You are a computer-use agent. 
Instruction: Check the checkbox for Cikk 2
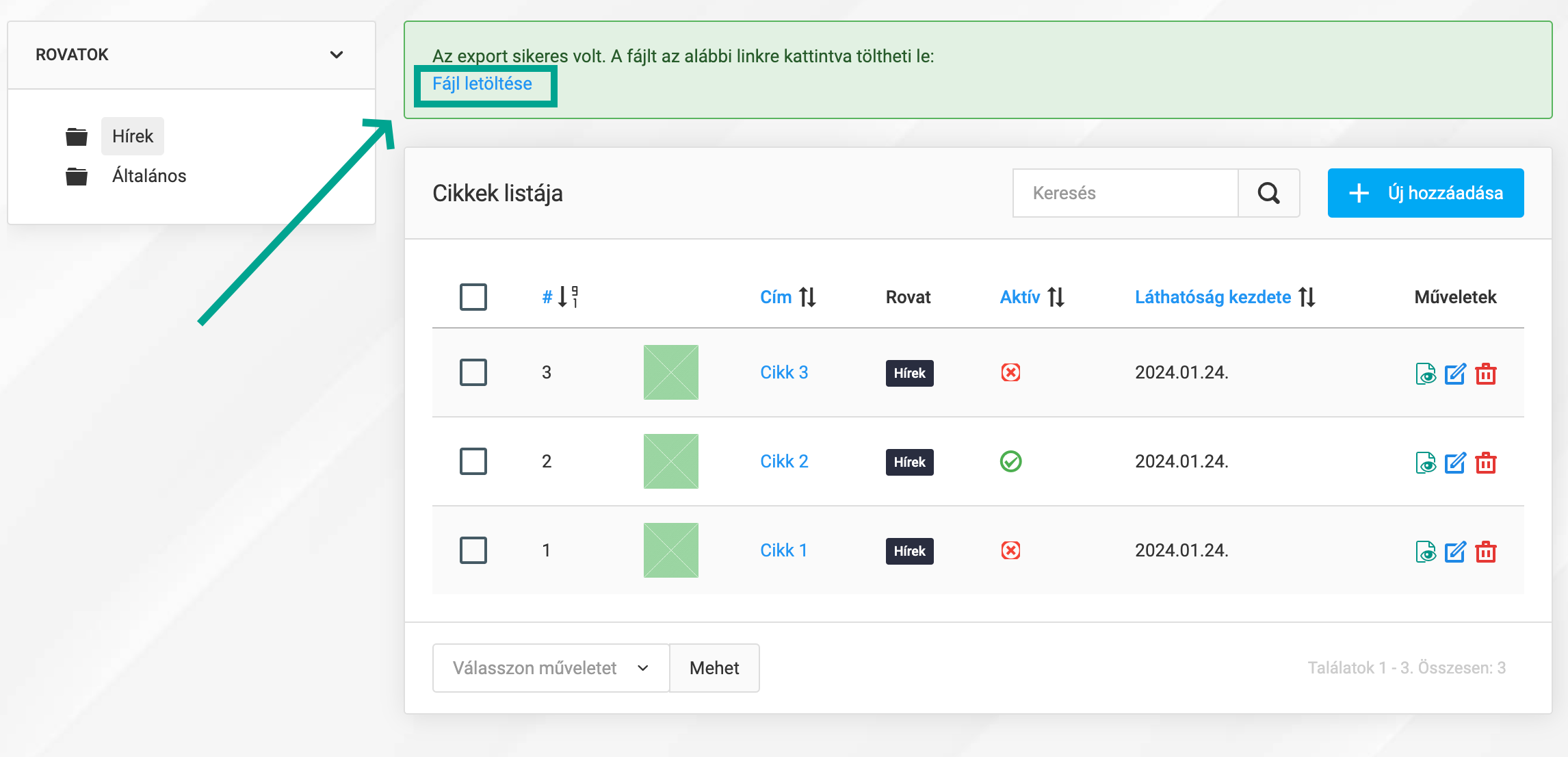(473, 462)
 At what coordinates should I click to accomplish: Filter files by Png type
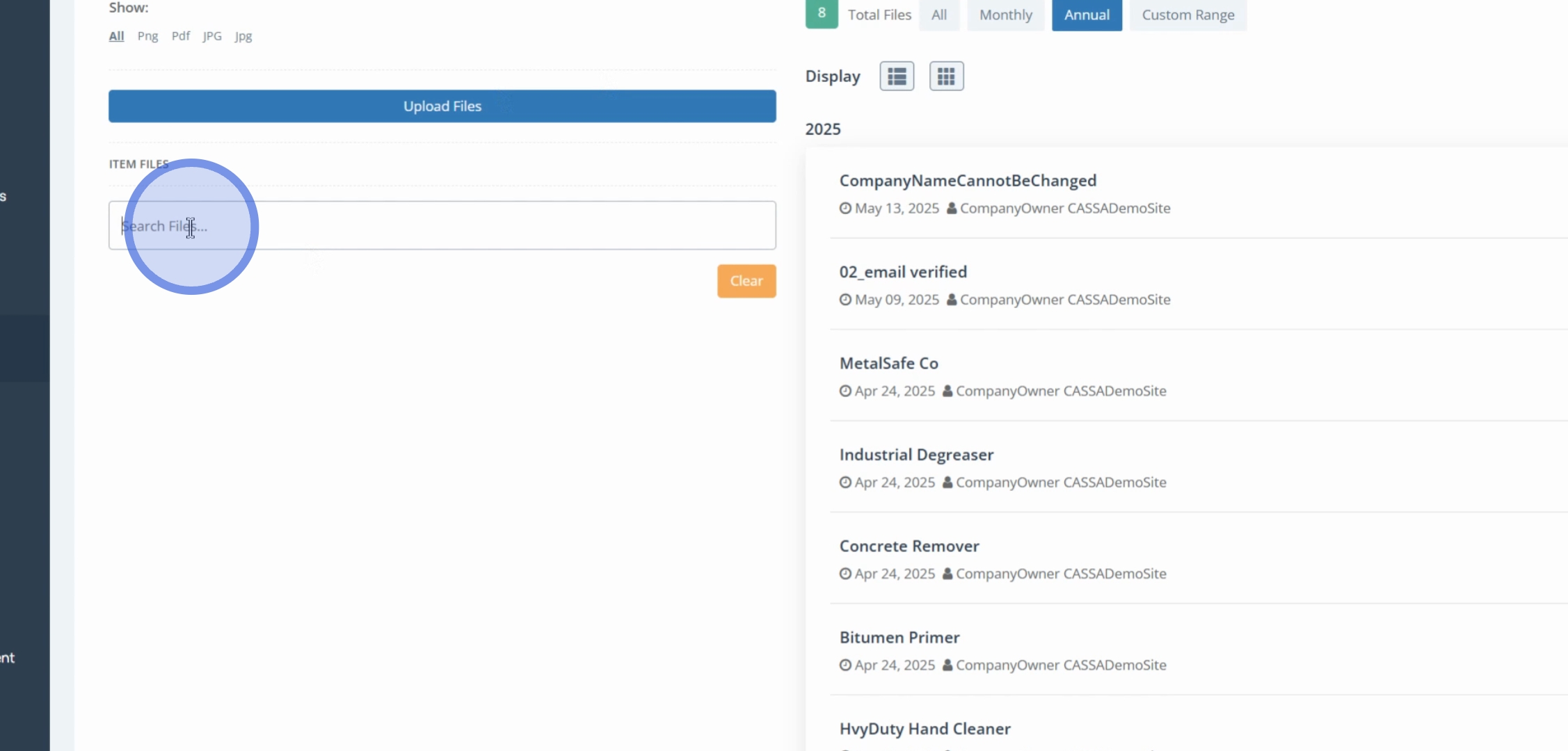[147, 36]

What is needed:
Give again, word for word, only the lines from the one with "Instruction: Check the checkbox for Cikk 2" through the last line of the entries, both included; no pictures go in the copy.

Solution for this task:
Instruction: Check the checkbox for Cikk 2
(473, 462)
 At what coordinates should I click to accomplish: Filter files by Png type
[147, 36]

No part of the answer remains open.